- [SHORT EXERCISE 1] Write out the rows exactly as they appear, everything from the start of the rows down to the line containing "Action: pyautogui.click(x=1522, y=24)", with both ends included.
— Begin DOCUMENT SECTION —
My guys did just fine when they spent a few days with another member here. So a new envornment so long as he still has his belongings that smell like him, wont be too stressful.


----------



## OneTwoThree (Jan 5, 2012)

I've left home for a couple weeks at a time on vacation, last time I did option 2 and it worked out really well. However, both my buns have their own large pen,like 6x8ft sq ish. I have 2 xpens that I connected to the walls and made as big as possible. So they had a reasonable amount of space, and then my best friend would come over daily and give them loves and feed them greens, check their water etc. It worked out really well, they weren't stressed about being at a new place and I was comfortable calling whenever to see how they were hah. I wouldn't leave them there if they only had a small cage though, they need more play time.


----------



## MiniLopHop (Jan 5, 2012)

When we go on vacation we have a pet friendly (he has a dog) neighbor come over to take care of everyone. Since he is just next door he comes twice a day. I leave instructions and portion out the food so it's easy. We leave vet numbers and a credit card just in case. My buns are housed by pairs in two rooms, so they have plenty of room to run around and have each other for company. I would have him turn the radio and lights on during the day and off at night because that is what they are used to.

Do you have anyfriends or family that would be willing to stop in? Perhaps if they split it up then it wouldn't be over whelming for anyone?


----------



## Nancy McClelland (Jan 5, 2012)

We have a relative come over and take care of everything--since I'm his landlord, he does pay attention--something to do with raises and wanting to live, I think!


----------



## LakeCondo (Jan 5, 2012)

3, with xpen set up on linoleum AND daily food in separate baggies. And in one week there probably won't be a reason for picking up.


----------



## missyscove (Jan 6, 2012)

When we recently all went out of town, we left Timmy with my grandmother. She used to have cats and a small dog and is now petless but she seemed to enjoy having Timmy. We left him in an older small cage we had (about 2 feet x 1.5 feet) with food bagged into daily portions and his litterbox. All she had to do was clean the box a bit and dump the food in and refill his water bottle. She really enjoyed having him and at one point even said "I'd like to take him out and put him on my lap to watch TV" but we told her Timmy wasn't much of a lap bunny. While we did leave his carrier with her in case of emergency, she never actually had to pick him up. Yes he was in a small cage for a week without much exercise, but overall that was the safest option for him. He's also not all that active anyway, more of a slow-moving bun than Fiona was.


----------



## SOOOSKA (Jan 6, 2012)

I went away over Xmas for 4.5 days. I hired a Pet sitter, I got her card from my Vets. She actuallyhad bunnies when she was younger She was excellent. 

I did have all their breakfasts and dinners bagged and named for her. I wrote3 pages of things that should be done or to watch for. I also called the Vets to give them permission should she need to take them there.

She cut Winston's nails (honestly I have no idea how she did it alone) and noticed that one of his front paws had sores and no fur on the underside. I took him to the Vet, she gave me (no charge antibiotic that she had left over from her bunny) Now his foot is all better.

So my choice would be to hire a Bunny sitter to come in twice a day. if possible have some family member sleep over.
— End DOCUMENT SECTION —
— Begin DATA EXCERPTS —
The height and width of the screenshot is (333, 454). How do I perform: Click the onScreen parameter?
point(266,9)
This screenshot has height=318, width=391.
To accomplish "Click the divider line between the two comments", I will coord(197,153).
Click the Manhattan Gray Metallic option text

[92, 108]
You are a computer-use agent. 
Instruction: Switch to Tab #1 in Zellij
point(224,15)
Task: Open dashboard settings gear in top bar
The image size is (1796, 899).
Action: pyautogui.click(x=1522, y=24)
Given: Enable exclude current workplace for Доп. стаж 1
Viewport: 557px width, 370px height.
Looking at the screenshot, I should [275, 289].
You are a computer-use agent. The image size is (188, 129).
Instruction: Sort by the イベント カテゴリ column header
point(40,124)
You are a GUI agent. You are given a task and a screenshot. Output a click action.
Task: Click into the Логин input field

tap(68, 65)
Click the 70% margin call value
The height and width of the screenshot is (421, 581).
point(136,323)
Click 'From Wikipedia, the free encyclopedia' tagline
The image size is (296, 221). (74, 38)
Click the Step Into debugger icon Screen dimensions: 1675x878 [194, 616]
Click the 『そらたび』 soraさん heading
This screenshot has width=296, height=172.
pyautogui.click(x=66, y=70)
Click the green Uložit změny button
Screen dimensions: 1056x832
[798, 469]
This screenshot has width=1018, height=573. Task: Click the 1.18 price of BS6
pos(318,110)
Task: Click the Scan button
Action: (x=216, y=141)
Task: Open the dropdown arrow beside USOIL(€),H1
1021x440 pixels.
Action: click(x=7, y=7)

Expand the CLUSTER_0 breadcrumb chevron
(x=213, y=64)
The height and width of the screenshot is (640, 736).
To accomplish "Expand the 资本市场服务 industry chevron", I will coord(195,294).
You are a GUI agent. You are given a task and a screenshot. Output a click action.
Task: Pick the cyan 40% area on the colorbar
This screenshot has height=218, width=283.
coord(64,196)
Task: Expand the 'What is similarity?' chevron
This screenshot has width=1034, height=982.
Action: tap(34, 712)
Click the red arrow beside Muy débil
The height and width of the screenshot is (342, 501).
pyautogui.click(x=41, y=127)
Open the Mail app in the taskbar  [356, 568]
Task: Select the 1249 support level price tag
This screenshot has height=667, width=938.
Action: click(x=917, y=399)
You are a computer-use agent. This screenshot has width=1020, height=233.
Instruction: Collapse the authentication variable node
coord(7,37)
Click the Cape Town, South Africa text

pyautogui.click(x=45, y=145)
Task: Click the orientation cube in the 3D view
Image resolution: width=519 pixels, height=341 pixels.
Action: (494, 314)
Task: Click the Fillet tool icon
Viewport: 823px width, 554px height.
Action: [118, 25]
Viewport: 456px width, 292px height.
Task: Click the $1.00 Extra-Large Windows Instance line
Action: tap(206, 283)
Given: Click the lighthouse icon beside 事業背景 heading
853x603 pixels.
— End DATA EXCERPTS —
- [SHORT EXERCISE 2] Summarize the forum thread in two sentences.

- [RIGHT ANSWER 1]
The height and width of the screenshot is (333, 454). How do I perform: Click the onScreen parameter?
point(266,9)
This screenshot has height=318, width=391.
To accomplish "Click the divider line between the two comments", I will coord(197,153).
Click the Manhattan Gray Metallic option text

[92, 108]
You are a computer-use agent. 
Instruction: Switch to Tab #1 in Zellij
point(224,15)
Task: Open dashboard settings gear in top bar
The image size is (1796, 899).
Action: pyautogui.click(x=1522, y=24)

- [RIGHT ANSWER 2] Members describe how they care for their rabbits while away: leaving them in large pens with a friend visiting daily, having a neighbor or relative come over, or leaving one with a grandmother in a small cage with food bagged into daily portions. One member hired a pet sitter whose card came from the vet, and the sitter noticed sores on a rabbit's paw, so that member recommends hiring a bunny sitter to come in twice a day.